With the emergence of web-based lab notebooks, digital image “enhancement”, and the quick and easy (and possibly dirty) generation and dissemination of colossal amounts of data, it’s becoming increasingly clear that technology provides new challenges to maintaining scientific integrity. In an attempt to tame the beast while it still has its baby teeth, the US National Academy of Sciences released a report today that provided a framework for dealing with these challenges: “Ensuring the Integrity, Accessibility, and Stewardship of Research Data in the Digital Age”.
The NAS commissioned the report back in May 2006, when the editors of Nature, Cell, Science, and Nature Cell Biology wrote a letter to NAS president Ralph Cicerone regarding the recent rise in cases of data manipulation.
But that was merely “the straw that broke the camel’s back”, said Daniel Kleppner of MIT, who co-chaired the committee that produced the report. “It was one of the many problems that had been brought up about the challenges due to digital technology, and the way it’s changing the culture of the practice of science.”

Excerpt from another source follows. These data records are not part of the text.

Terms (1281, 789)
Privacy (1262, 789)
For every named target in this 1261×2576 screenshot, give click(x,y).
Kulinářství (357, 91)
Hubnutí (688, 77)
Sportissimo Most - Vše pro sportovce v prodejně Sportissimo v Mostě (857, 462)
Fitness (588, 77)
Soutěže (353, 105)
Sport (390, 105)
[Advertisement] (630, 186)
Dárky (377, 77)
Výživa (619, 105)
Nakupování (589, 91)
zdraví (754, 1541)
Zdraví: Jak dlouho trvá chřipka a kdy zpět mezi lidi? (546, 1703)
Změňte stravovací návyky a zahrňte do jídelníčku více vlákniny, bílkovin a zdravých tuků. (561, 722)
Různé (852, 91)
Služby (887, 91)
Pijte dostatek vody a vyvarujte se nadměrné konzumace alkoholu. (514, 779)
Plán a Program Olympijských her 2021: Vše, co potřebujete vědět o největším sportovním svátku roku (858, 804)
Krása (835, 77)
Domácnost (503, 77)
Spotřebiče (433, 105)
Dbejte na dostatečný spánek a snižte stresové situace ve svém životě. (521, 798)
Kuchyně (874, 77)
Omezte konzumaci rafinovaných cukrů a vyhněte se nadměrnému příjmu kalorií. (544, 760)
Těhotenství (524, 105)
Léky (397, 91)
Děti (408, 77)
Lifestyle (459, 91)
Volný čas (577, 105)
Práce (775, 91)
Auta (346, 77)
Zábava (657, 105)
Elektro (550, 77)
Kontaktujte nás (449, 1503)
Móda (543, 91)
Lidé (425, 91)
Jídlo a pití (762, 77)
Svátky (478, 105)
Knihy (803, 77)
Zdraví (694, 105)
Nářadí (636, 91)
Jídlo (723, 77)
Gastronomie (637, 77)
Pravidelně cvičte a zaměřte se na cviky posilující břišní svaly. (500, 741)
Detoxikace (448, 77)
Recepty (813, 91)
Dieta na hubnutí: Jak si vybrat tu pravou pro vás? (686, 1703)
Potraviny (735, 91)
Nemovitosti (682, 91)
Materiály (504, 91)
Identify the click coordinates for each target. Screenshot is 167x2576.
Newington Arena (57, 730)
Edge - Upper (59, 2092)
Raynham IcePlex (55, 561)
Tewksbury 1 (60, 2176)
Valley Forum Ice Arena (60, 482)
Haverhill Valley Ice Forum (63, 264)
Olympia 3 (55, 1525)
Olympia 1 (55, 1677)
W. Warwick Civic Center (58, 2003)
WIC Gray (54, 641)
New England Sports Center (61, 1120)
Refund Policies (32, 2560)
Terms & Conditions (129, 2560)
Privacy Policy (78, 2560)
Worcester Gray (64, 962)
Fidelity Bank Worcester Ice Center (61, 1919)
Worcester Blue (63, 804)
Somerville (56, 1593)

On 21 July Kleppner and co-chair Phillip Sharp, also of MIT, held a briefing for their sponsors, including Nature. They focused on three core issues of research data — integrity, accessibility, and stewardship — but kept the recommendations general because practices vary so widely from field to field.
“Over the last several years the academy has dealt with the issue of culture change — how researchers view data, how central the data is to researchers, and what we’ve used historically to maintain integrity, access, and stewardship of data,” said Sharp. “Data integrity has to be integral to the field or it won’t exist.”
One of the key issues is peer review, which, though vital, is limited in its ability to deal with the massive amounts of data often produced in, for example, simulation experiments. The best way to deal with this is the wisdom of the crowd — i.e. correcting errors or fraud by collective scrutiny, ideally before others have tried to build upon them and mine them for meta-analyses.
Accessibility, Kleppner maintains, is both inevitable and “seminal to the advance of science”, he says. “Research data, methods, and other information integral to understanding the data should be publicly reported and publicly accessible.”
But while accessibility is all well and good, it brings up at least one thorny issue: no one wants to make their data public before they’ve had a chance to review, validate, and, most importantly, publish.
Kleppner and Sharp also raised the issue of stewardship — preserving data for future purposes — and the pressing questions of who should decide which data to keep, how long it should be kept for, and, most importantly, how it should be stored.
Kleppner hopes the report sparks discussion in the scienfitic community, at the level of individual researchers, their institutions, sponsors, professional societies and scientific journals.
“We all know it’s happening,” he says. “But it’s very difficult to assimilate it all. Now there’s a new generation coming in, and this is the world they grew up in. We need to start this now.”